We do that for problem cases - just add an entry to sendmail mailertable
that says send mail for this domains over to our T1 mail server.

But the bandwidth adds up.

FWIW, our base email bandwidth is 56K bits/sec - this is how much we consume
rejecting 30000+ bogus connections per day in SMTP envelope, with 
no actual legitimate mail getting transferred.  If I limit the connection
rate, then the latency for legitimate mail goes up by 5 or 10 minutes (I
know, big deal, but customers complain).

        WILD IDEA

I had this kooky idea.  Suppose I designate port 25 as the "bulk rate"
email port, and limit the connection rate.  Then I designate another
port, say 587, as the "first class" email port.  I could configure all
my MTAs to use port 587, and try to explain to their business associates
how to use the first class port.  If they can't figure it out, well,
the bulk rate port is still available (with some latency issues).

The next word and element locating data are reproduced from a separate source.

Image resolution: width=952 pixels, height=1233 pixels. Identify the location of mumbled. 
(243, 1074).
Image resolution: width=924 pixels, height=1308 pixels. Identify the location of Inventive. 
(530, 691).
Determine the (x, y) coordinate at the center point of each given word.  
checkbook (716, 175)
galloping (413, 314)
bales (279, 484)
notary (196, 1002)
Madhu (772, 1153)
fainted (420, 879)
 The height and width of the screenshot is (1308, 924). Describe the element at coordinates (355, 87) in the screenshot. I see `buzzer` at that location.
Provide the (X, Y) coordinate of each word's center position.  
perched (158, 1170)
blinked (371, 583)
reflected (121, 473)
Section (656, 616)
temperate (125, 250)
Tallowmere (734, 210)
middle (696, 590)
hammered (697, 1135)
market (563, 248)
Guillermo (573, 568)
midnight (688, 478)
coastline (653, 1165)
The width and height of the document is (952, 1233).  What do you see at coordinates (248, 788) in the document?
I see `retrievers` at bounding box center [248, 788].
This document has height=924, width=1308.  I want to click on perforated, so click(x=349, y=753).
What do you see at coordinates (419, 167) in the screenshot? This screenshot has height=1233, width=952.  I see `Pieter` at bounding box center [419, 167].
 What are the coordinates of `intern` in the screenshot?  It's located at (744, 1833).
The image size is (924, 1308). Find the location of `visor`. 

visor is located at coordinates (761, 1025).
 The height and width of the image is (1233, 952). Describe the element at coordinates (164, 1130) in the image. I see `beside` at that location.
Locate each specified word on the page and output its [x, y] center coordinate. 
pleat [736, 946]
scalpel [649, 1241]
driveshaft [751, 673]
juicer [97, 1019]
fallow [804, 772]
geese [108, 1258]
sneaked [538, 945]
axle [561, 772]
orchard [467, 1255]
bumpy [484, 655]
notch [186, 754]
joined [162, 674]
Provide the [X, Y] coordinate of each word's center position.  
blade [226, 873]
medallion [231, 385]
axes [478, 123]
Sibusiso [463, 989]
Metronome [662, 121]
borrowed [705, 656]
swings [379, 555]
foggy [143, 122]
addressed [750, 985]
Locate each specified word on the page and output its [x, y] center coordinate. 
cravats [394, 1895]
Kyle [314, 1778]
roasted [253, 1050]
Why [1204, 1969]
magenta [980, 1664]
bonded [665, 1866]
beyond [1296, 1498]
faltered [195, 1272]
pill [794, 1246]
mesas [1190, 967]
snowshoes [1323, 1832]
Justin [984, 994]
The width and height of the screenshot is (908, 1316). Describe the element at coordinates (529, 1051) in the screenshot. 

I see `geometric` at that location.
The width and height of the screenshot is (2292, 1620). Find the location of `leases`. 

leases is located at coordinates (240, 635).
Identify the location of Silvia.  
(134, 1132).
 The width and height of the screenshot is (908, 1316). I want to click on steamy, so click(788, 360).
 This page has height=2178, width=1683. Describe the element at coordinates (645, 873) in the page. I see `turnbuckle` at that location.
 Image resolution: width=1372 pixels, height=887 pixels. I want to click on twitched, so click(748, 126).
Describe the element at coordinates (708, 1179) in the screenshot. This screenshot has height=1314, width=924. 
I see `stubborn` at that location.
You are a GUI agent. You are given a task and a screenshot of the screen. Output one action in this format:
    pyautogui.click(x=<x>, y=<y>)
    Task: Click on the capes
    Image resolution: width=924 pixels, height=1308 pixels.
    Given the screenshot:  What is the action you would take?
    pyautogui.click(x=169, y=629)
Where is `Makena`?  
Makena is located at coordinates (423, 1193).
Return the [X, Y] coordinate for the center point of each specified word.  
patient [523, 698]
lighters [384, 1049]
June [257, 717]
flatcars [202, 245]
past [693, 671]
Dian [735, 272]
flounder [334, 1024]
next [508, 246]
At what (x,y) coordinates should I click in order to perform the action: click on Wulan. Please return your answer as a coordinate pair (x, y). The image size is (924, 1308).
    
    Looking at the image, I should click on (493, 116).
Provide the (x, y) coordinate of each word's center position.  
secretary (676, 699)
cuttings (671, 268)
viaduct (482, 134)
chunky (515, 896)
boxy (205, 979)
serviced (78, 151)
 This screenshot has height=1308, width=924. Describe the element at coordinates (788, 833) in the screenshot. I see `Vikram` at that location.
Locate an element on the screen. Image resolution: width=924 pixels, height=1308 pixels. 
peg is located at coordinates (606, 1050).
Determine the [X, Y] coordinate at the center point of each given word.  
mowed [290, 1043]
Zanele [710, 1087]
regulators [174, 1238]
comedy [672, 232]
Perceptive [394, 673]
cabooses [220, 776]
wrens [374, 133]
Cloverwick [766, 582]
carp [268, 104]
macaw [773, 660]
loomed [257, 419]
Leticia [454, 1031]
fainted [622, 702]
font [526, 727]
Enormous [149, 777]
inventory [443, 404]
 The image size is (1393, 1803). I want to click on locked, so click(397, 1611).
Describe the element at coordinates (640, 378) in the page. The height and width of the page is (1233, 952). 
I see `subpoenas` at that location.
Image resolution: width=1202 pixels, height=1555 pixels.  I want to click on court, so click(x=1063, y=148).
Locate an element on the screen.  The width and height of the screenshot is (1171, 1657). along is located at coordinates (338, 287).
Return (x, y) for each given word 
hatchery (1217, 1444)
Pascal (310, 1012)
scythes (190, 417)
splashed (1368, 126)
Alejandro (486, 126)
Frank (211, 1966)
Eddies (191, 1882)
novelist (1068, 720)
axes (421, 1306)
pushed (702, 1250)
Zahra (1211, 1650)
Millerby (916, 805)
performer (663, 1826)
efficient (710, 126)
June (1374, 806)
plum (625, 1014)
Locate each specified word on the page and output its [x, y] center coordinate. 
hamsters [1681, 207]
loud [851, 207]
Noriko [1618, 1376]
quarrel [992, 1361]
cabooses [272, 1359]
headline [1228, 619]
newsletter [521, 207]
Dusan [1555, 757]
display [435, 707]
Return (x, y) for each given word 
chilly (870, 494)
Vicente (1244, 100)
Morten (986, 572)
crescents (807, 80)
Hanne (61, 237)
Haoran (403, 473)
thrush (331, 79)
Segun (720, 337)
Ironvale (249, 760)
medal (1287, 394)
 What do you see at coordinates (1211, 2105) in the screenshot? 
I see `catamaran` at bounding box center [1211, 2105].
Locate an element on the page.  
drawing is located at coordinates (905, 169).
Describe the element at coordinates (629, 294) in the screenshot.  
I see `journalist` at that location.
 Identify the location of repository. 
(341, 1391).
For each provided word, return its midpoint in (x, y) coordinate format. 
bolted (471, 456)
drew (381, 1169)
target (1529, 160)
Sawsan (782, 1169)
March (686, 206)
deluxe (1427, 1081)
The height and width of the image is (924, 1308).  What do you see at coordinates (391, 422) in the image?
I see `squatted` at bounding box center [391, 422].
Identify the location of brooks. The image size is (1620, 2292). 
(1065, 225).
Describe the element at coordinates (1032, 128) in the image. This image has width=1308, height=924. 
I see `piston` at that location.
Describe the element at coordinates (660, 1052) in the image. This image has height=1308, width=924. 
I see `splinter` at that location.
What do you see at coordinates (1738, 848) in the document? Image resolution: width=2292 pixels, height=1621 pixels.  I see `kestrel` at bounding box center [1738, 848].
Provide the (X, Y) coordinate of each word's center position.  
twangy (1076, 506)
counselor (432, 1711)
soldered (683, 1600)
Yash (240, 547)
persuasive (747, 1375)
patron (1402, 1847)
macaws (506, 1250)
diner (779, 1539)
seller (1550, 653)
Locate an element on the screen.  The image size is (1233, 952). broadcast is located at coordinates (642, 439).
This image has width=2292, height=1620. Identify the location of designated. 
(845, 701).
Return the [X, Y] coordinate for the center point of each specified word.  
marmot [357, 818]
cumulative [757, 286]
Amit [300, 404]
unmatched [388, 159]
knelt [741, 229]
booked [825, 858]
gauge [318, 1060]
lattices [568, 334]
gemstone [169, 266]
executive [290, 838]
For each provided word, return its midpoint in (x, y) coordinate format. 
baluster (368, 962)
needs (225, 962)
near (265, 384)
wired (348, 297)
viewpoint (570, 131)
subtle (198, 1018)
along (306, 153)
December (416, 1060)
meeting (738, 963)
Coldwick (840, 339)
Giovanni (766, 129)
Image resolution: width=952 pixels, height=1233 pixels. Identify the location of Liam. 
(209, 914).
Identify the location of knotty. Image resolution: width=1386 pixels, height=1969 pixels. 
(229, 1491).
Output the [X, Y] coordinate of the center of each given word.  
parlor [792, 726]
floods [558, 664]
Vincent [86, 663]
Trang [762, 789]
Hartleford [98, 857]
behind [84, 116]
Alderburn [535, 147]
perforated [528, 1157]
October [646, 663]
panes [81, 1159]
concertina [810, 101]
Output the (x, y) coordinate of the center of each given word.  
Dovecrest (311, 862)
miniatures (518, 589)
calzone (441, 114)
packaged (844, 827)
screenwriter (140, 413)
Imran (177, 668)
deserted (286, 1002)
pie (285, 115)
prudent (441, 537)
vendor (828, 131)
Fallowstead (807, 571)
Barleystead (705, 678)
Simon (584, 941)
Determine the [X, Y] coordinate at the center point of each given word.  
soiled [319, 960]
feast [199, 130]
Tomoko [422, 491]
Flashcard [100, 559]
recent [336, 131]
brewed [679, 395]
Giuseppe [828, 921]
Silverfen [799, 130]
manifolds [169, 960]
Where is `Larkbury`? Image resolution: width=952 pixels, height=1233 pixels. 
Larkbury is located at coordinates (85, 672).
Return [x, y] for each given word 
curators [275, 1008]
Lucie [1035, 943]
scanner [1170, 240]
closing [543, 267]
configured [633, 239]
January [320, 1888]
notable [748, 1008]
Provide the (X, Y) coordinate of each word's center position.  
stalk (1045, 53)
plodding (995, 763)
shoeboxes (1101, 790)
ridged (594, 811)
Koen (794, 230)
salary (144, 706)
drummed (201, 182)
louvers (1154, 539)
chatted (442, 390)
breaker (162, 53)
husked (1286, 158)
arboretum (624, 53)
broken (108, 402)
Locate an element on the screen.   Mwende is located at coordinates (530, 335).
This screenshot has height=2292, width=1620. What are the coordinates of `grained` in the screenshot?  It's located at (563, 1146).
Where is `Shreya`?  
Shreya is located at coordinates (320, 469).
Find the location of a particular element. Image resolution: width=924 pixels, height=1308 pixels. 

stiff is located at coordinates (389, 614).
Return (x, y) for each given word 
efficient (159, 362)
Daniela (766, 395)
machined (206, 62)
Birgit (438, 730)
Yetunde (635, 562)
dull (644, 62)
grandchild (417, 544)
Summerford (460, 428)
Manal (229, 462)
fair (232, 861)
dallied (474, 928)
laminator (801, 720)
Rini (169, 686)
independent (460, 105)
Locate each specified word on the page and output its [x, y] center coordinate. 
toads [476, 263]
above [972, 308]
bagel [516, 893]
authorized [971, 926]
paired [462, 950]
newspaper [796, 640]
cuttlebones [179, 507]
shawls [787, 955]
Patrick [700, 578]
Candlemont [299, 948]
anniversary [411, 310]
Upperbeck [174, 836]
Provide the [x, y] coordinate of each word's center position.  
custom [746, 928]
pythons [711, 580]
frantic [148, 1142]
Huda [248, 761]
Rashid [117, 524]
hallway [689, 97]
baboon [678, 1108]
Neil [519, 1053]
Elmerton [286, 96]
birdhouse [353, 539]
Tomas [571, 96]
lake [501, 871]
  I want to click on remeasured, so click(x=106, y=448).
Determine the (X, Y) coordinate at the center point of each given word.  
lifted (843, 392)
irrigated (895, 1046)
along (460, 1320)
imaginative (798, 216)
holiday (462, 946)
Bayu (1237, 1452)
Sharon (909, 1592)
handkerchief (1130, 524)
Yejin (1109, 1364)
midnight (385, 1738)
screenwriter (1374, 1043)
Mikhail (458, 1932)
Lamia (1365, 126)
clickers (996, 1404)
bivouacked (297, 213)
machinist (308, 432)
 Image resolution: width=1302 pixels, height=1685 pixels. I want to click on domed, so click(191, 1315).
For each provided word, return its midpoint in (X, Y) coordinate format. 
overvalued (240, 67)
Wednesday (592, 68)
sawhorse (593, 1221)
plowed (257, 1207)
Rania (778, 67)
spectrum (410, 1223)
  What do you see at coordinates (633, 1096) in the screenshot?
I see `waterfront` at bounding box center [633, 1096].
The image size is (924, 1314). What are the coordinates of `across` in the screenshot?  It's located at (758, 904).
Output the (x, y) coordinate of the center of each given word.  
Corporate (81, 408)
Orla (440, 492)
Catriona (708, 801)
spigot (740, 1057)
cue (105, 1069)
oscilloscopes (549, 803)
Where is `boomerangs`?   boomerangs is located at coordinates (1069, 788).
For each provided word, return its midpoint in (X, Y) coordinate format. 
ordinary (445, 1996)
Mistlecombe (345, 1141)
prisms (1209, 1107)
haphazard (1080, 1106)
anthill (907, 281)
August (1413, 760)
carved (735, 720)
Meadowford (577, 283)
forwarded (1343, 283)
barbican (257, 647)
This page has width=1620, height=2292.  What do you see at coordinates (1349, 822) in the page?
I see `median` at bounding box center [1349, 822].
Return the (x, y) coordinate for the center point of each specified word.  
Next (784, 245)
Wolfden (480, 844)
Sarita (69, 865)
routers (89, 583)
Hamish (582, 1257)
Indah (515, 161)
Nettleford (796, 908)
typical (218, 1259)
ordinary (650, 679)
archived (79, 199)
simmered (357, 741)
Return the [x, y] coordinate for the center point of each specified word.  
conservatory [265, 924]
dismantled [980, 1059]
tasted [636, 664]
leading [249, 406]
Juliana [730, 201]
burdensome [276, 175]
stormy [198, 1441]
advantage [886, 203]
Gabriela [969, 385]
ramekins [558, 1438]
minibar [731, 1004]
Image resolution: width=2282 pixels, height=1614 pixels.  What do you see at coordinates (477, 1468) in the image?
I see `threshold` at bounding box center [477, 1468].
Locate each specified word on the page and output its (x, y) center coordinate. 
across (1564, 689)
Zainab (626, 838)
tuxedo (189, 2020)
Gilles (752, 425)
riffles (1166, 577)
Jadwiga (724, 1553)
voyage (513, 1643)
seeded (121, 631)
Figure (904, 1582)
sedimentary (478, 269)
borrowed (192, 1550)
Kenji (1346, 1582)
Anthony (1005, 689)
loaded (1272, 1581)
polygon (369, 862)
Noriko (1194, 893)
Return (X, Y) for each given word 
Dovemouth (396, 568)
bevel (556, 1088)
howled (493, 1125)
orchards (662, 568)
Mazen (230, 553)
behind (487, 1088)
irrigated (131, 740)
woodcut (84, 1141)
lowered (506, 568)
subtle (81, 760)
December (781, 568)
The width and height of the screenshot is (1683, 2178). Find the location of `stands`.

Port 587 would require rock solid id.  All clients MUST have valid
EHLO FQDN *and* get SPF PASS - no neutral/softfail.

Sure, if it catches on, spammers will start using it too,
but not anonymously.  They'll get blacklisted from first class with the
first spam.  So when spammers start using the "first class" port,
we'll be back to continuously rejecting bogus connections on it.  BUT,
we'll have smoothly made a transition to fully authenticated email -
and without breaking *any* traditional email.

-- 
              Stuart D. Gathman <stuart(_at_)bmsi(_dot_)com>
    Business Management Systems Inc.  Phone: 703 591-0911 Fax: 703 591-6154
"Confutatis maledictis, flamis acribus addictis" - background song for
a Microsoft sponsored "Where do you want to go from here?" commercial.